As an occasional feature on TELOSscope, we highlight a past Telos article whose critical insights continue to illuminate our thinking and challenge our assumptions. Today, Juan Carlos Donado looks at David Buxton’s “Rock Music, the Star-System and the Rise of Consumerism,” from Telos 57 (Fall 1983).
From its origin to its social significance, almost everything about rock and roll music remains steeped in fierce debate. Exactly when and where was it born? Who, if in fact there is one only, is rock’s founding figure? What exactly did it and does “rock and roll” mean? Although all of them amount to approximations, certain answers have become commonplaces: it was born with bluesman Robert Johnson, with Chuck Berry, with Jerry Lee Lewis, with Elvis Presley, in the Mississippi Delta, in Memphis, and its sound was crafted by means of the technological breakthrough of the electric guitar. It signifies the rebelliousness of a generation, the nonconformity of the young, the break with the status quo. Yet rock and roll’s relationship with capitalism cannot be more complex.

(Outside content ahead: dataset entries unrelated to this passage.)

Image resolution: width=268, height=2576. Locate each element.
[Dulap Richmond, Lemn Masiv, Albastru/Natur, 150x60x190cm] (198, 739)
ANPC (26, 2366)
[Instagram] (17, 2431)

In his “Rock Music, the Star-System and the Rise of Consumerism,” David Buxton attempts to examine precisely the latter of these oddities. How could both Eldridge Cleaver and a multinational record company like Columbia proclaim “the central importance of rock as a radical cultural force?” (94). Buxton’s answer is not simple, but a clear thesis is arguably present throughout his analysis: the essence of rock’s relationship to capitalism must be sought while elucidating the meaning of that which allowed rock and roll to become a major capitalist phenomenon: the record.
So what is a record?
To say it is but a compilation of songs would, of course, exude naïveté (what is a song anyway?). Buxton therefore relies on Jean Baudrillard’s reading of the notion of use value in order to understand the artifact’s cultural significance. Baudrillard’s main contention against Marx’s understanding of use value is, in Buxton’s own words, its naturalism. Baudrillard argues that “use value today should not be understood as something ‘natural’ or even as being broadly determined by historical and social factors, but as a fluctuating, variable factor within the abstract code of signs which regulate social use value in general” (95).
The key concept here is that of the code of signs. By inscribing the record within a framework that allows the notion of use value to be enhanced (Buxton’s name for it is quite simply enhanced use value), Buxton paves his way toward understanding how a commodity with so little functional value can occupy such a central role. Once the semiotic code’s hierarchies are culturally determined, the record can be understood as the recipient of a highly symbolic charge. Its value, therefore, largely depends upon establishing its semiotic significance. Buxton’s analysis is radical, even to the point of diminishing the worth of the recorded music itself: “This argument implies that the accession of the record to mass status has been a consequence of the symbolic strategies invested in it, rather than any inherent quality of the music recorded on it” (95).
By associating it with the capitalist production of celebrities, Buxton’s next move will place the record at an even more disquieting crossroads. His logic is provocative and begins with a definition presented as the reverse image of Jeremy Bentham’s Panopticon: the star system’s essential precondition is that the star or celebrity, “unable to see outwards and exposed in intimate detail, is the object of the relentless gaze of an anonymous mass society” (100). Considering that the record actually registers one of the most intimate aspects of the self—i.e., the human voice—Buxton’s main critical thrust is almost made audible: we know the star through his or her own recorded voice, but the star does not know us. As the celebrity is fabricated by becoming the representative of a lifestyle that must be sold to the public, the record—in Buxton’s eyes—achieves its exemplary status as a commodity where such a lifestyle is, quite literally, given a voice.
Although Buxton’s analyses provide a robust conceptual arsenal to tackle the relationship between music and mass media, almost thirty years have elapsed since the article’s publication and several of his observations seem to have been proven radically wrong: “There is evidence that the star is a declining force today,” states Buxton, also explaining such decline as related to “the emergence of computer technology in music, which bypasses the relation between musicians and traditional instruments on which a large part of the star mythology was based” (104).
Contrary to Buxton’s analysis, the star-system, feeding itself on the fodder of electronic media, seems to have grown today to the discomforting size of a supergiant. In an age where the single is often said to have replaced the record, and where the survival of the record itself is a looming question, such growth cannot be attributed to the record’s preponderance. The issue of the voice, therefore, becomes an even more urgent question, due to the fact that the star, not playing an instrument or even obligated to go to the studio to record, is made a star solely through his or her voice. Are we in a stage before the supernova explodes?